Tues-Sun 5-10:30 pm.

One night at Lark, my husband, my friend, and I were watching a tableau arrange itself in the center of the room, a couple of families around a long table, bracketed by limpid hanging cloths. The sons, all of them in bowl cuts and button-down shirts, were standing around at one end of the table with their parents, talking, restlessly shifting from foot to foot. At the other end was a group of teenage girls--all full lips, gawky limbs, and self-conscious, slightly paranoid glances, heads bent toward each other, intent and distracted. My friend, going to the heart of the matter, said it looked exactly like a Justine Kurland photograph.

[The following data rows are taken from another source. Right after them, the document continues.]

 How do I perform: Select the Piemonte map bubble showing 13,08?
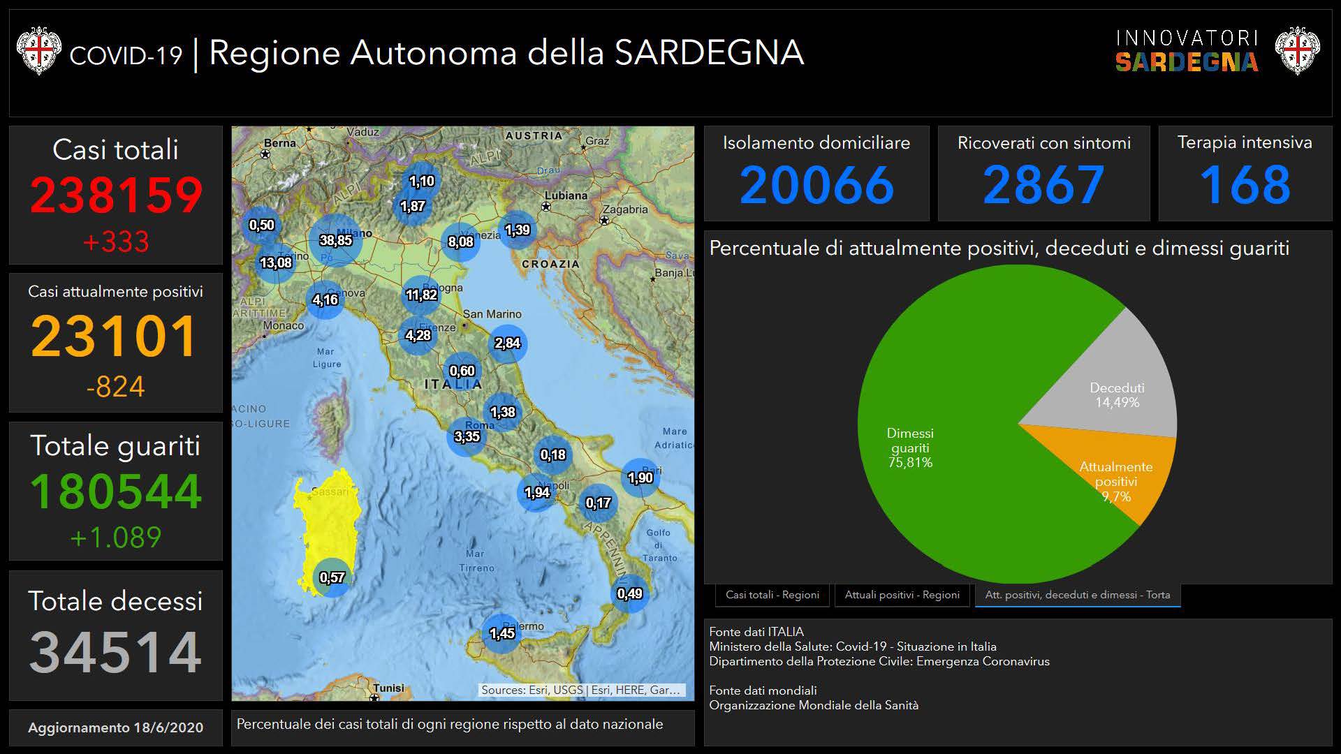click(x=276, y=263)
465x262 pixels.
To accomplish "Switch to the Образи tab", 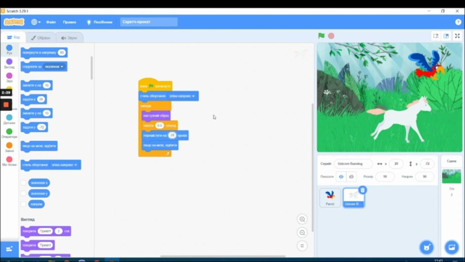I will pos(41,37).
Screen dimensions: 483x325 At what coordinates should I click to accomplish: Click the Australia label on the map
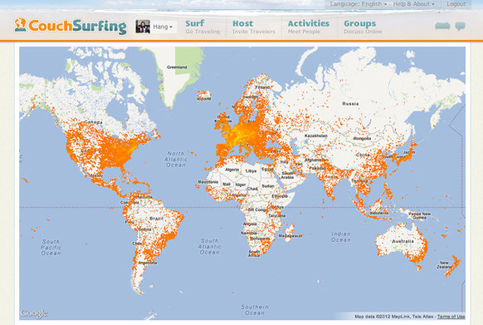(403, 241)
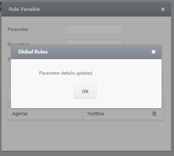The image size is (174, 156).
Task: Click the dark tab at top-left corner
Action: pyautogui.click(x=1, y=6)
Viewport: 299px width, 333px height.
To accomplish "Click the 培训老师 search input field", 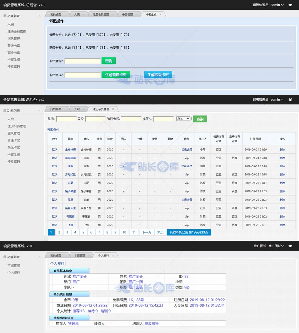I will point(131,119).
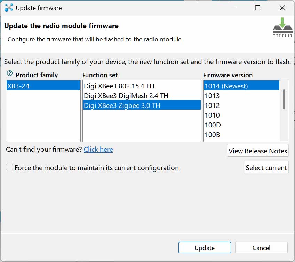Click the firmware download chip icon
This screenshot has height=262, width=295.
pos(282,27)
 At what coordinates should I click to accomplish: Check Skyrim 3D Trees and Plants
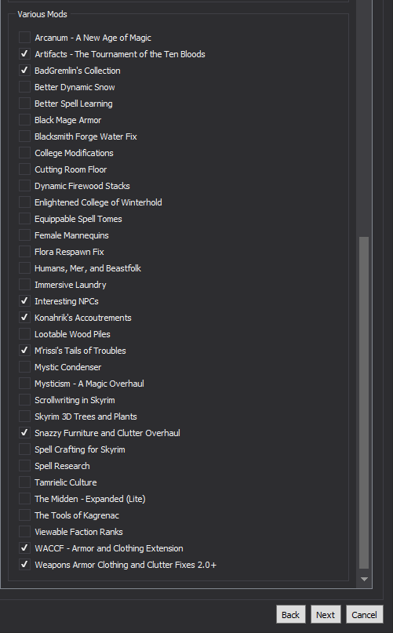(24, 417)
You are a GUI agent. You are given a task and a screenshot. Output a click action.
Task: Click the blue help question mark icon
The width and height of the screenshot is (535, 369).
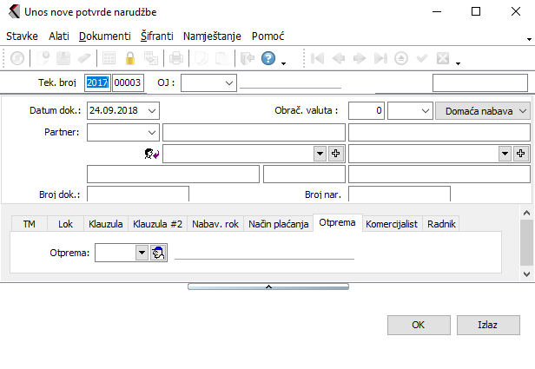268,59
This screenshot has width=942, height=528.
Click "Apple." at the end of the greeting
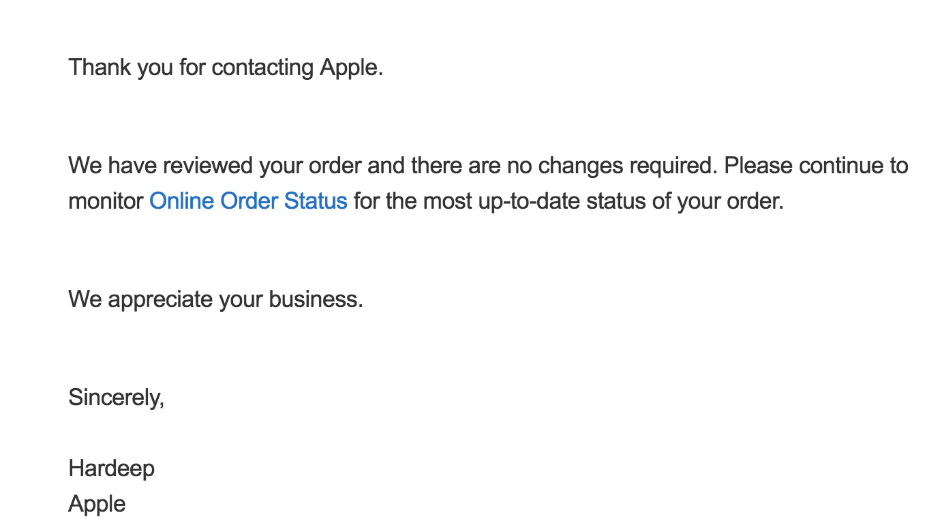[352, 68]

That one of Kurland's tribes of self-sufficient but tender girls could materialize at Lark is wholly part of its charm. Here is a restaurant--finally, finally--that is both easy and elegant, an answer back to the ongoing problem of how domineering an idea is Seattle Casual. This balance between relaxed and lovely feels effortless at the clean, warm Lark, unlike at other restaurants where, however good the food, the struggle to reconcile the two just creates something awkward (like Rippe's "blue jeans steakhouse").

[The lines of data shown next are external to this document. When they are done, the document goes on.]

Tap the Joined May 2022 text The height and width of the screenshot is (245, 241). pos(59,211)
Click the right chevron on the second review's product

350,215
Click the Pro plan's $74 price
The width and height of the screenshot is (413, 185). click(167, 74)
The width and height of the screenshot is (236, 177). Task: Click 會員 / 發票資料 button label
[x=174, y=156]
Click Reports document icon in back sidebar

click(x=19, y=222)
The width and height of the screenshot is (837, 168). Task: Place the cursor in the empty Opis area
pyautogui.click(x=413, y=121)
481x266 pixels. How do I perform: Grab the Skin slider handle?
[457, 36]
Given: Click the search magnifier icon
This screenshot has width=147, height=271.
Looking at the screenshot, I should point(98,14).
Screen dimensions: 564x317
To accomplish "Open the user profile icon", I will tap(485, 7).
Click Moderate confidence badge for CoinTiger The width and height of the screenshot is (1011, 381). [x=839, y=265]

The stress of eating at an expensive restaurant is missing from Lark, partly because everything I've tasted there is delicious, and also because you order two or three small dishes and taste lots of other things and therefore you don't have much opportunity to worry about what you're missing. The dishes are not tapas, really--I'm not sure what anxiety it is that we're assuaging when we name anything that comes in a small portion "tapas"--but tasting dishes, and although I've heard that people leave Lark still hungry, that was not the case for me. I was, however, dining with two of the people I'm most comfortable with in the world, so invasive forks and bread dipped in a dish across the table were not occasions for embarrassment, but glee. When we were finished with dinner, our tablecloth looked like some other kind of art--a painting soaked right into canvas, with drips of fat and sauce and sprinkled with crumbs and trails of soup. And, with three dishes each, we were all quite stuffed.

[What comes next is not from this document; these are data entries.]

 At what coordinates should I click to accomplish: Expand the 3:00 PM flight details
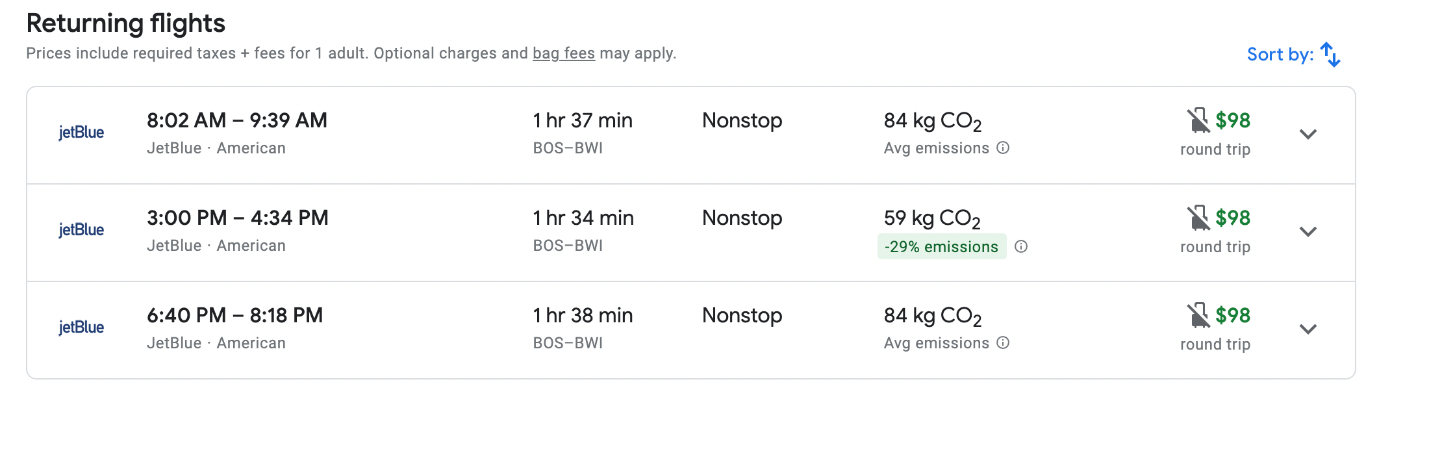1308,232
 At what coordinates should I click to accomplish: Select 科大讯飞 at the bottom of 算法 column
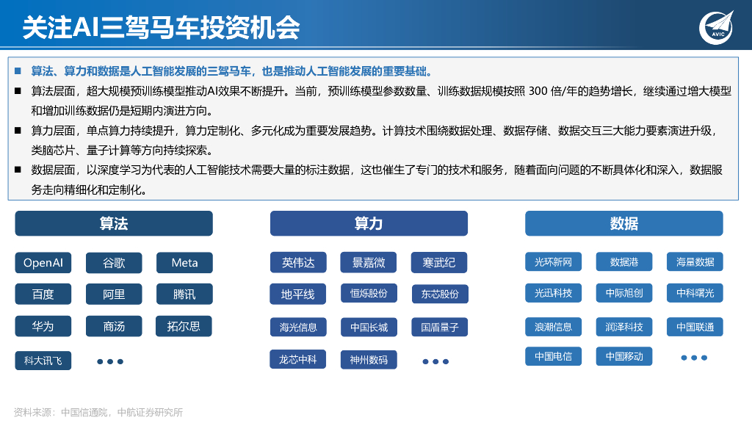coord(43,361)

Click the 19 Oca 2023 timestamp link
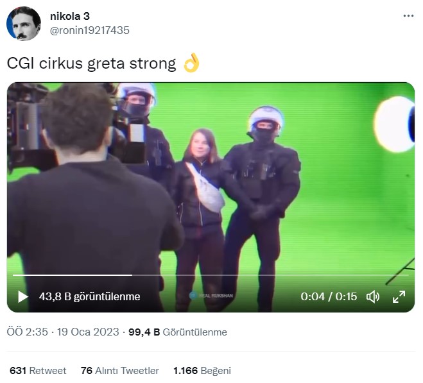click(88, 332)
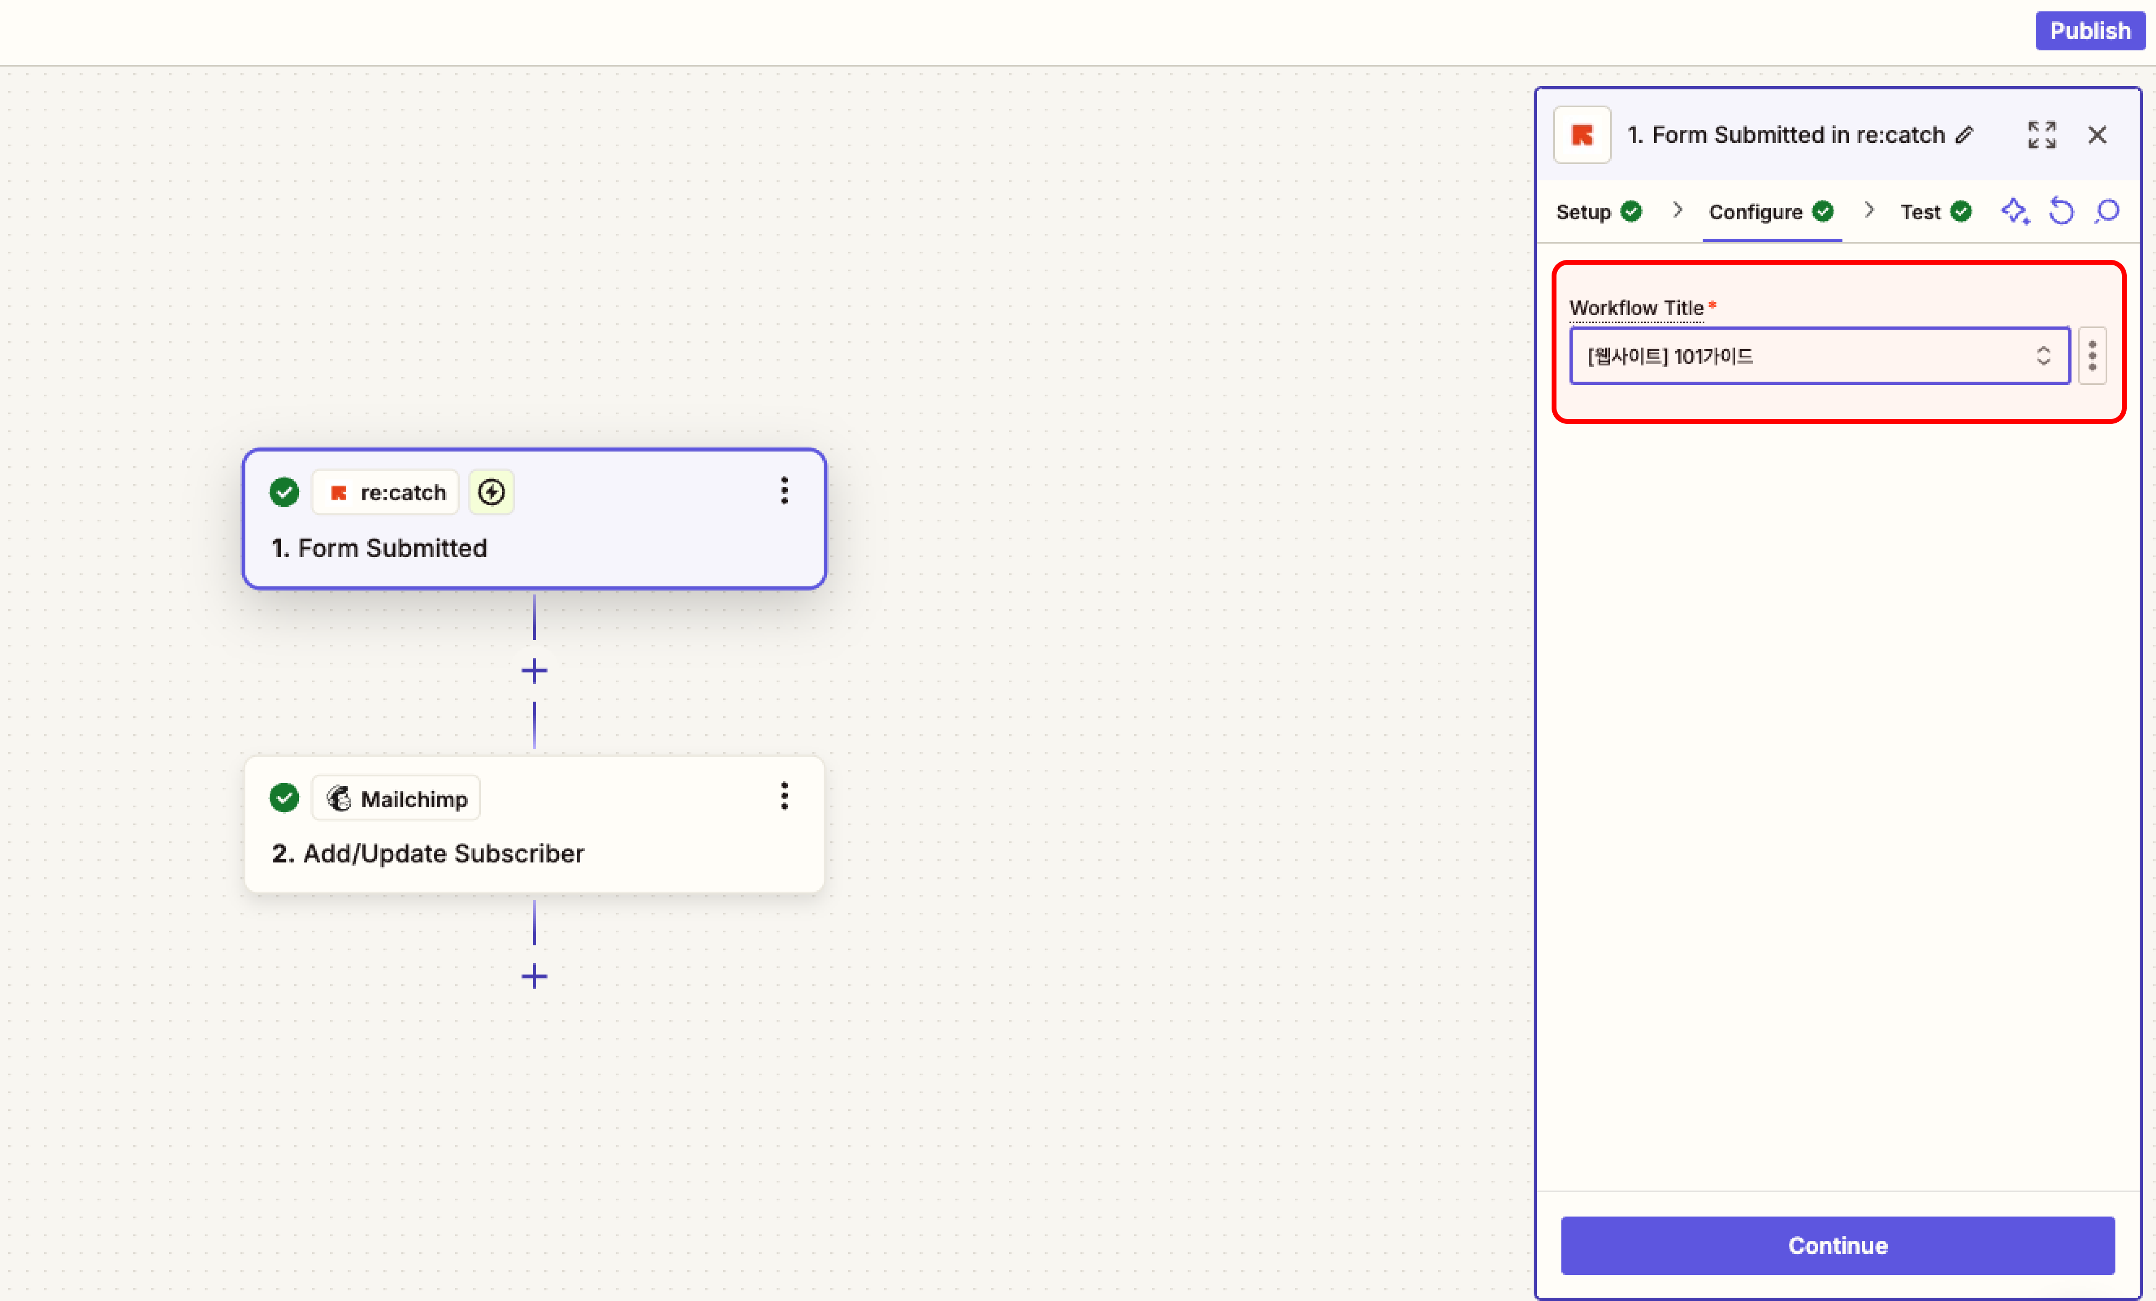Click the lightning trigger icon on re:catch step
The image size is (2156, 1301).
[x=491, y=493]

Lark's food is also not particularly fancy. I looked around the table at one point and realized that everything we were eating was a better version of something I make at home, and with better ingredients. There were roasted beets in a salad with frisée, unbelievably pungent blue cheese, and walnut oil ($8); there were hedgehog and black trumpet mushrooms sautéed until crazily tender ($12); there were steamed clams with chistorra sausage ($9) and some broth that was heavenly with bread dunked into it.

The menu radiates both intelligence about excellent classic combinations--I love, for example, radishes and butter, and had a thrilling plate of them with Bayonne ham ($9), although the salt I asked for (to my mind, the necessary third element of the combination) never materialized--and innovation. A plate of fluke carpaccio ($10) was sprinkled with spices that you wouldn't think to put on raw fish--cardamom, I think, was among them--and accompanied by a little parsley salad with preserved lemon, an unexpected meeting of sashimi and Morocco, highly interesting and delicious. In some dishes, it's the range of flavors that excites, such as a fish called rouget, lightly fried and served with tapenade, fennel, and white-bean purée ($13); or a pan-roasted piece of elk with chestnuts, potatoes, and huckleberries ($15), a spectrum of flavors that makes perfect sense in an ascending order from rich to sweet.

What else? What not else? A tagine of tender lamb with yogurt and couscous ($14); a gloriously fatty piece of pork belly ($11), with gloriously fatty sauce we kept dipping dark cherry-studded bread into; creamy cauliflower soup drizzled with argan oil ($6) that tastes like almonds and gave unbelievable depth to a vegetable I've never thought much about; a homey pile of halibut cheeks (on a previous visit) served with grits and bacon. And for dessert, a pineapple tarte Tatin ($6), encased in a kind of thin toffee crust, with caramel sauce, was exactly Lark: not quite what you expect, and perfect.